• PROVIDED PASSAGE
::::::
# Geoenrichment Introspection Overview

Discovering what variables are available for geoenrichment is now possbile using the `arcgis.geoenrichment` module. Previously, this was only possible if using a Web GIS as the source. Now, you can use a local source, ArcGIS Pro with the Business Analyst extension and a local country data pack, in addition to a Web GIS, ArcGIS Enterprise with geoenrichment configured, or ArcGIS Online. This is the first step toward providing a single Python API for workign with the functionality offered by Business Analyst, whether working with ArcGIS Pro with Business Analyst and data for at least one country, or connected to a Web GIS with geoenrichment configured and enabled.

## Imports and Setup

In [1]:
import importlib
import os
from pathlib import Path
import sys

from arcgis.features import GeoAccessor
from arcgis.geoenrichment import get_countries, Country, enrich  # geoenrichment imports
from arcgis.gis import GIS
from dotenv import load_dotenv, find_dotenv
import pandas as pd

# import arcpy if available
if importlib.util.find_spec("arcpy") is not None:
    arcpy_avail = True
    import arcpy
else:
    arcpy_avail = False

In [2]:
# paths to common data locations - NOTE: to convert any path to a raw string, simply use str(path_instance)
dir_prj = Path.cwd().parent

dir_data = dir_prj/'data'

dir_raw = dir_data/'raw'
dir_int = dir_data/'interim'

gdb_int = dir_int/'interim.gdb'

# create the interim geodatabase if arcpy is available and it does not already exist
if arcpy_avail:
    if not arcpy.Exists(str(gdb_int)):
        arcpy.management.CreateFileGDB(str(gdb_int.parent), gdb_int.name)

# load environment variables from .env
load_dotenv(find_dotenv())

# create a GIS object instance; if you did not enter any information here, it defaults to anonymous access to ArcGIS Online
gis = GIS(
    url=os.getenv('ESRI_GIS_URL'), 
    username=os.getenv('ESRI_GIS_USERNAME'),
    password=None if len(os.getenv('ESRI_GIS_PASSWORD')) is 0 else os.getenv('ESRI_GIS_PASSWORD')
)

assert isinstance(gis, GIS)
::::::
• SUPPLIED INFORMATION

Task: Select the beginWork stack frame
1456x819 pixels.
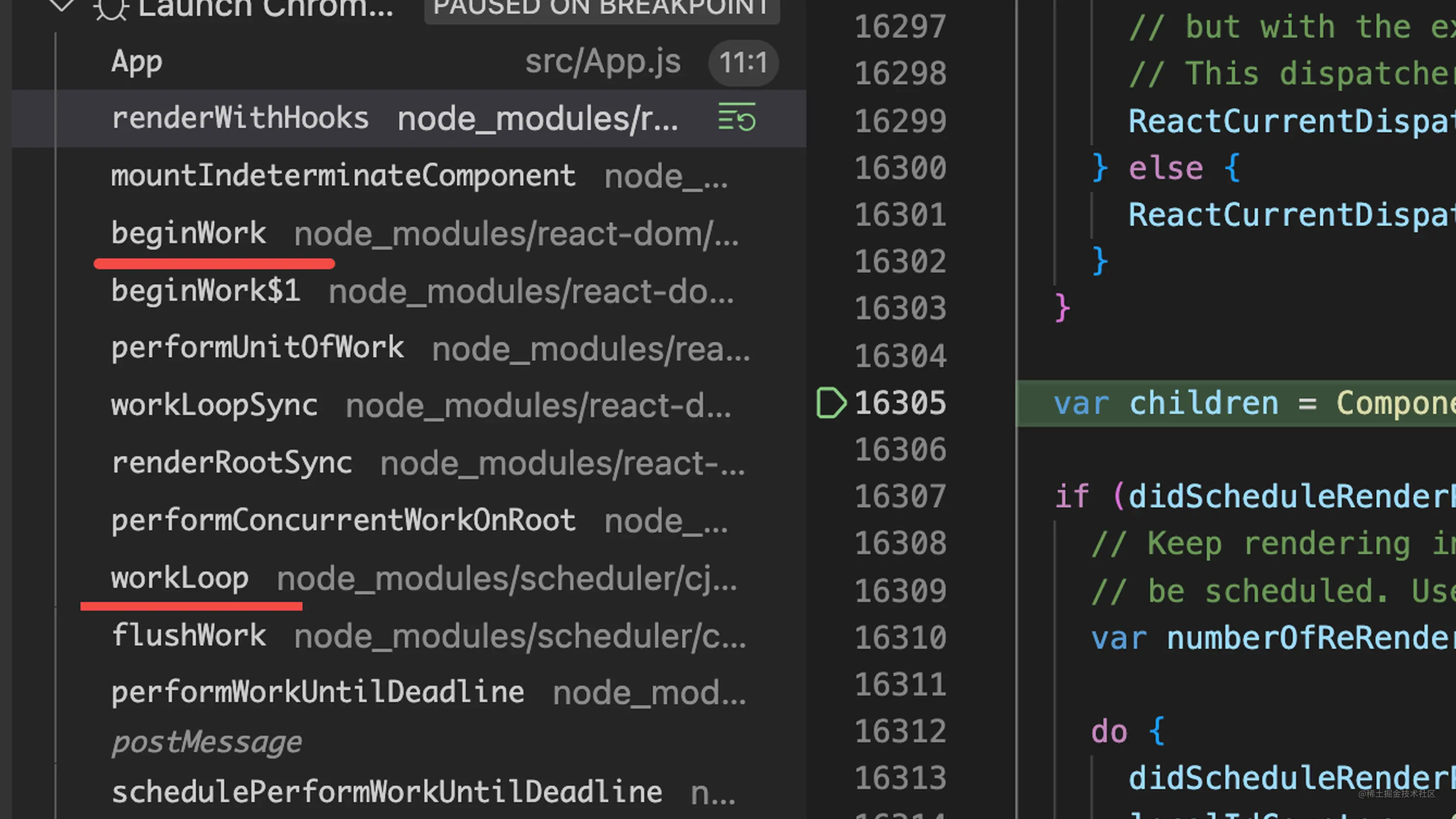Action: click(189, 234)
::::::
• TASK GOAL
Please extract, word for word, the part of the geoenrichment overview that opens with the words containing "# create the" and closes with "load_dotenv(find_dotenv())".

• ANSWER FOR THIS EXERCISE
# create the interim geodatabase if arcpy is available and it does not already exist
if arcpy_avail:
    if not arcpy.Exists(str(gdb_int)):
        arcpy.management.CreateFileGDB(str(gdb_int.parent), gdb_int.name)

# load environment variables from .env
load_dotenv(find_dotenv())